__Objective__:
Output each of the lines below verbatim, omitting the pictures.

* Start Records for the exercise *

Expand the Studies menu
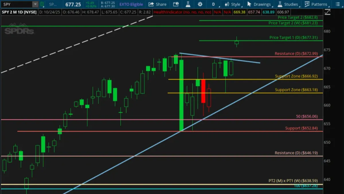Screen dimensions: 344x194 [288, 4]
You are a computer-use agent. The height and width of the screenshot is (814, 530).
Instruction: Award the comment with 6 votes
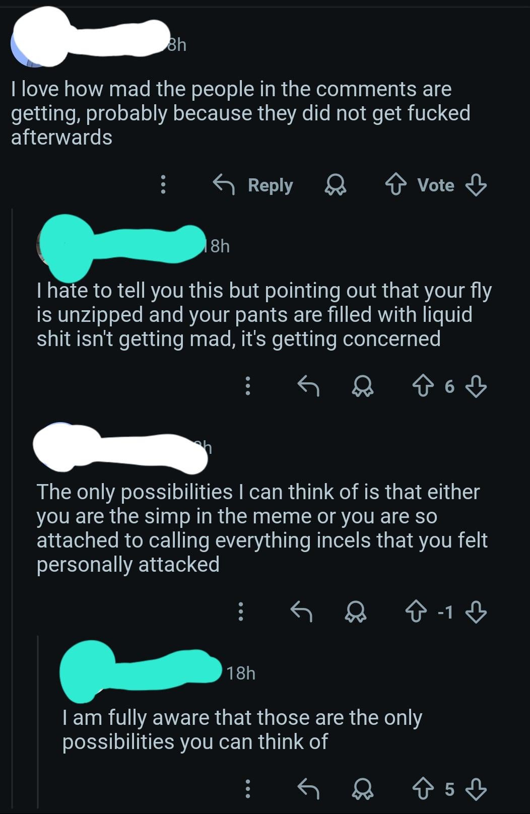click(362, 386)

* End Records for the exercise *

__Solution to the problem__:
Expand the Studies menu
Screen dimensions: 344x194 [288, 4]
You are a computer-use agent. The height and width of the screenshot is (814, 530).
Instruction: Award the comment with 6 votes
click(362, 386)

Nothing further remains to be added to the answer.